| 成分名 | アフリカマンゴノキ核脂 |
| 慣用名・別名 | アフリカマンゴーバター、ディカバター、ワイルドマンゴーバター |
| INCI名 | Irvingia Gabonensis Kernel Butter |
| 由来 | 植物性 |
| 推奨配合濃度 | 2〜10% |
| コメドジェニック度 | 3/5 |
| EU規制 | 規制なし |
| 日本規制 | 化粧品成分基準収載 規制なし |
| カテゴリ | 成分 |
アフリカマンゴノキ核脂(アフリカンマンゴーバター)は、西・中央アフリカ原産のニガキ科植物 Irvingia gabonensis の種子核から採取される固形植物脂。一般的なマンゴー(Mangifera indica)とは全く別種であり、現地では「ディカ」「ワイルドマンゴー」とも呼ばれ、古くから食用・調理用油脂として利用されてきた。
化粧品原料としての最大の特徴は脂肪酸組成の独自性にある。

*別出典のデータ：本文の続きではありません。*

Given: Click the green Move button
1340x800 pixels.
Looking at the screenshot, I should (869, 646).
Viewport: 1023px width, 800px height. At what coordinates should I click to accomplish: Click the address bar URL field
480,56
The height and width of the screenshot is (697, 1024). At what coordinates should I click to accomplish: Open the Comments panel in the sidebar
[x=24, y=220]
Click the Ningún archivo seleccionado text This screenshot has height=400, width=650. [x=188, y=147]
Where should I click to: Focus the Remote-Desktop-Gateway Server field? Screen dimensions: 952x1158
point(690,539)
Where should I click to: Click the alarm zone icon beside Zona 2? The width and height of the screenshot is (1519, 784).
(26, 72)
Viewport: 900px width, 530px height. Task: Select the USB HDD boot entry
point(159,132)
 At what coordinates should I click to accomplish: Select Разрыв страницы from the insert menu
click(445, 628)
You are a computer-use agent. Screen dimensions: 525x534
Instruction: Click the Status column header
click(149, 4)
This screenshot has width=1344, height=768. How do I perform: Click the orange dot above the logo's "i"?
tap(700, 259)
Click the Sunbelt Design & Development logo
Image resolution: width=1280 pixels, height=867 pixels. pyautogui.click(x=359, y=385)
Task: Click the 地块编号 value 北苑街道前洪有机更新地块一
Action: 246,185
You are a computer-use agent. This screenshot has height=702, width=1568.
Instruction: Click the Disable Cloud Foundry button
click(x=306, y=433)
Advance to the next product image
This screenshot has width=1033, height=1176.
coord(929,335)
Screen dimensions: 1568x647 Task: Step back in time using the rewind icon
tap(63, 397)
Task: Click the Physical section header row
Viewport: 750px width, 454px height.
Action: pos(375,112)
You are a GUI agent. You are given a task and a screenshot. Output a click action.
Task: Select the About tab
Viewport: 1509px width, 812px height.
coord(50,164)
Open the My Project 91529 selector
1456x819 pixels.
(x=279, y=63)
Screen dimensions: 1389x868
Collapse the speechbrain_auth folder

主成分はラウリン酸(約35〜51%)とミリスチン酸(約37〜58%)という炭素鎖の短い飽和脂肪酸で、これはシア脂(ステアリン酸・オレイン酸主体)やカカオ脂とは異なるプロファイルを持つ。飽和脂肪酸が大半を占めるためヨウ素価は3.5〜4.2と極めて低く、酸化安定性が非常に高いのが強み。製品の酸化劣化を抑える観点からも扱いやすい素材といえる。
融点は39〜40℃と体温をやや超える帯域に設定されており、皮膚への塗布時に適度に溶融して均一な被膜を形成する。この閉塞性皮膜が経表皮水分蒸散(TEWL)を抑制し、角質層の水分量増加に寄与する。ラウリン酸・ミリスチン酸はいずれも皮膚親和性が高く、柔軟で滑らかな感触を生み出す。コンシステンシーはシア脂よりも硬質で、バーム、スティック、ボディバター、ヘアバター類への配合に適している。
類似素材との比較でいうと、シア脂は保湿・修復に優れ汎用性が高い一方で酸化しやすい不飽和脂肪酸を含む。一方アフリカマンゴノキ核脂はより酸化安定で硬質なため、防腐剤フリー処方や熱帯・高温環境向け製品に向いている。コメドジェニックリスクはラウリン酸・ミリスチン酸の含有からやや高めとされており、ニキビ肌への使用には注意が必要。安全性は一般的に良好で、皮膚刺激性・感作性は低いとされる。
近年ダイエット成分として話題になることもあるが、化粧品分野での活用はあくまでエモリエント・保湿・テクスチャー調整が主軸。ヘアケアにおいてはキューティクル表面をコーティングし、指通りとツヤを高める用途でも有効で、自然由来・ヴィーガン処方への需要が高まる中で注目される素材のひとつである。